How does Beets handle multi-disc albums?

Beets recognizes multi-disc albums through the MusicBrainz database. It tags each track with the correct disc number and can organize files into Disc 1, Disc 2 subdirectories. The naming pattern $disc-$track $title produces filenames like 1-01 Song.mp3 and 2-01 Song.mp3 for multi-disc sets.

Can Plex Meta Manager work with Jellyfin?

Yes, Plex Meta Manager has experimental Jellyfin support. However, the feature set is more limited compared to Plex integration. For Jellyfin-specific collection management, community scripts and the built-in collection system are better options currently. Jellyfin also supports plugins for metadata fetching.

What if MusicBrainz doesn’t have my album?

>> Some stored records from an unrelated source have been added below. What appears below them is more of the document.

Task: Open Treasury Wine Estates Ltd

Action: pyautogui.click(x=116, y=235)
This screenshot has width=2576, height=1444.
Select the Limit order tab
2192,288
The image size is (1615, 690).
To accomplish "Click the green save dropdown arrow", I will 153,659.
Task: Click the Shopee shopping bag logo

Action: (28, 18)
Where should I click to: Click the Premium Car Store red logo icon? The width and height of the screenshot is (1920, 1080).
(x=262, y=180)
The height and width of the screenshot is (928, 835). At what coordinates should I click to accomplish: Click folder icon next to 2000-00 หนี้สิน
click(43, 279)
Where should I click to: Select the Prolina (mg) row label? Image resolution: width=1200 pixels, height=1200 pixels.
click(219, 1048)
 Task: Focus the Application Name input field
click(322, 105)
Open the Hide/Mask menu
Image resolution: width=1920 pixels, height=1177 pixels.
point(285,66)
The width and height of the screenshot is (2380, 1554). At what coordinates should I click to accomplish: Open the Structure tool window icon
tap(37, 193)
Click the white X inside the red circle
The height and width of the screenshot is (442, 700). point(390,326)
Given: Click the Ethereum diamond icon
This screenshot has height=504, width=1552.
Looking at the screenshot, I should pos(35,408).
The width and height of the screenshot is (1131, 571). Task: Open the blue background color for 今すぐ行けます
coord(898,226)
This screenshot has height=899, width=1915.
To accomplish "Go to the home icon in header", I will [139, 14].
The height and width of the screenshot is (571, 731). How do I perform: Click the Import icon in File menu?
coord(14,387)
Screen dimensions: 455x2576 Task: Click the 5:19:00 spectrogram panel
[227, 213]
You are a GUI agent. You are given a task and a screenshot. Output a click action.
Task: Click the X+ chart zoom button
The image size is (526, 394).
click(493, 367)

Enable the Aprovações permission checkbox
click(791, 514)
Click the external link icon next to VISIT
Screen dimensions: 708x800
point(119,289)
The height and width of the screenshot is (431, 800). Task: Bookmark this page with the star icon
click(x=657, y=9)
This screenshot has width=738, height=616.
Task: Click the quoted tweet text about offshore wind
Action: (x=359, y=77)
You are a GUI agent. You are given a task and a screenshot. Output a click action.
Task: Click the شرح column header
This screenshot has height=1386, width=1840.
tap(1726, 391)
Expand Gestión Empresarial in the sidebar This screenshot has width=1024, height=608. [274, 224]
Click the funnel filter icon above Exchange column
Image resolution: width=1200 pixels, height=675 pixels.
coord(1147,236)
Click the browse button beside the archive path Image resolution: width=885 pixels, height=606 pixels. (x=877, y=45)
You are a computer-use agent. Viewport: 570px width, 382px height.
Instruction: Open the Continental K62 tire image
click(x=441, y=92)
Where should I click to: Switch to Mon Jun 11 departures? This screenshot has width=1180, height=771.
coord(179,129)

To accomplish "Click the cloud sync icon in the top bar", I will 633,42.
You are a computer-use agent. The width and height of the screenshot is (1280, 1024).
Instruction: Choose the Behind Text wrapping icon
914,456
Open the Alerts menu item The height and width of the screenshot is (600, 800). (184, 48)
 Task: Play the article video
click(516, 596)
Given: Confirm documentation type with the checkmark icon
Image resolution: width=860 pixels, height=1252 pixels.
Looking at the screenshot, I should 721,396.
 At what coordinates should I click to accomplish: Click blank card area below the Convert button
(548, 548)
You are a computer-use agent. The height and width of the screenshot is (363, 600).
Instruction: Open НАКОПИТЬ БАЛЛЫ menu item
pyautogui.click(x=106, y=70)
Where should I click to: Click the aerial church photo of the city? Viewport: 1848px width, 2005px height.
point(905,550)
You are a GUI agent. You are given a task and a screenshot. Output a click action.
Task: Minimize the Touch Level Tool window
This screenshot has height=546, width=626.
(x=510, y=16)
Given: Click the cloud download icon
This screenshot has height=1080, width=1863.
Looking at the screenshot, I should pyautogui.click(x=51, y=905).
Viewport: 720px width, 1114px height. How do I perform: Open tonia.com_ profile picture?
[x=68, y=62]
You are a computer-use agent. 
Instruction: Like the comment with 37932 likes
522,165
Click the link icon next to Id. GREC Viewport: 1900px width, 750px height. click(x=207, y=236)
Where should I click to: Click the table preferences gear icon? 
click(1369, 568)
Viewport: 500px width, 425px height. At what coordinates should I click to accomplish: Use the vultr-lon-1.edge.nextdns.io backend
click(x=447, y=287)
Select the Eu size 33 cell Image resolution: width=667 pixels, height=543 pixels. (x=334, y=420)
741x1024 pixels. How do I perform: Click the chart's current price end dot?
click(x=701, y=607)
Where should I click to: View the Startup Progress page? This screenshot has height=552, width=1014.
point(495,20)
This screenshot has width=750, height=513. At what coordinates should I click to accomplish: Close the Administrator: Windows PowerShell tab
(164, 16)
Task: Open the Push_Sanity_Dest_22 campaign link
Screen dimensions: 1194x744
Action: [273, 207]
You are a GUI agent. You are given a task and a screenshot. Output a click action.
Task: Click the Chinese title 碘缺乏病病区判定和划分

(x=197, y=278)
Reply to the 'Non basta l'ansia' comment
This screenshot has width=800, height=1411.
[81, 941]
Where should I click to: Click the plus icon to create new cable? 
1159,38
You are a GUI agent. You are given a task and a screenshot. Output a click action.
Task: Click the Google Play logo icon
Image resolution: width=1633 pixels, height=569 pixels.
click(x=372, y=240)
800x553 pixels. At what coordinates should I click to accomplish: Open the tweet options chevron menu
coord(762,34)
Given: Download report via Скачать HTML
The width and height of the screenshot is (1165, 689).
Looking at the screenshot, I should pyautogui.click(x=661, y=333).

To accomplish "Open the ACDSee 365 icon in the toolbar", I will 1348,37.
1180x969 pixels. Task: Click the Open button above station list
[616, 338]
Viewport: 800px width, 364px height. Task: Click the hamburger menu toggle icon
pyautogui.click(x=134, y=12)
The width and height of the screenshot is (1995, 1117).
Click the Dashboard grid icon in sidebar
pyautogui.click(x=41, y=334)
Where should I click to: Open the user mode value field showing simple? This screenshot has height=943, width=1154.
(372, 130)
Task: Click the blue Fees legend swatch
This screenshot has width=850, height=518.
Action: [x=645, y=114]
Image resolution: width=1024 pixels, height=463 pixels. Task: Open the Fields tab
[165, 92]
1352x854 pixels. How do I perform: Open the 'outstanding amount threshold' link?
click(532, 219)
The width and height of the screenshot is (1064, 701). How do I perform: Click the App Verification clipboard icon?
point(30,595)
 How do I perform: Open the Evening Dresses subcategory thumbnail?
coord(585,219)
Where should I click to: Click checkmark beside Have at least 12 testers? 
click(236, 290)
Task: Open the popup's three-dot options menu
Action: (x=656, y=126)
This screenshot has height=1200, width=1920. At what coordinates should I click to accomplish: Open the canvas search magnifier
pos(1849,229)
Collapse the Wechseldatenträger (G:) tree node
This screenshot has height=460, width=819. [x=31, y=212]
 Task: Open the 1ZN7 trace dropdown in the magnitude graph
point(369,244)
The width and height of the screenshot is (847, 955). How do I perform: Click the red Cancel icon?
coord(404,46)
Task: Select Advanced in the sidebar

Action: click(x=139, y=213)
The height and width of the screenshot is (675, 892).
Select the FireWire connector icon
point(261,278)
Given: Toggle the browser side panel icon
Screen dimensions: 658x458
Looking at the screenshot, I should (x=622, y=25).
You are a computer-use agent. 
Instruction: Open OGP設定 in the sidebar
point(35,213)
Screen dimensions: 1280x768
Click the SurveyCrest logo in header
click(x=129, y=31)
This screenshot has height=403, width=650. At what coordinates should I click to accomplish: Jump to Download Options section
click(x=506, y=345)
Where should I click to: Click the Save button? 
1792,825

You can contribute missing releases to MusicBrainz through its web interface or API. Once added, the data becomes available to Beets and all other MusicBrainz-consuming tools. For very obscure releases, Beets allows manual metadata entry through its interactive import mode — you type in the correct information and it applies your edits.

How much disk space does a self-hosted MusicBrainz Server need?

The full MusicBrainz PostgreSQL database requires approximately 50-60GB of disk space, plus additional space for indexes and replication logs. The initial data import from a dump file takes 4-8 hours on modest hardware. This makes it impractical for most home users — the public MusicBrainz API is free and sufficient for personal libraries.

Can I use these tools with a mixed-format library (FLAC + MP3)?

Yes. Beets handles mixed-format libraries natively. It reads and writes tags in each format’s native container (FLAC uses Vorbis comments, MP3 uses ID3v2). Plex Meta Manager works at the library level (above the file format). MusicBrainz Server is format-agnostic since it stores metadata separately from audio files.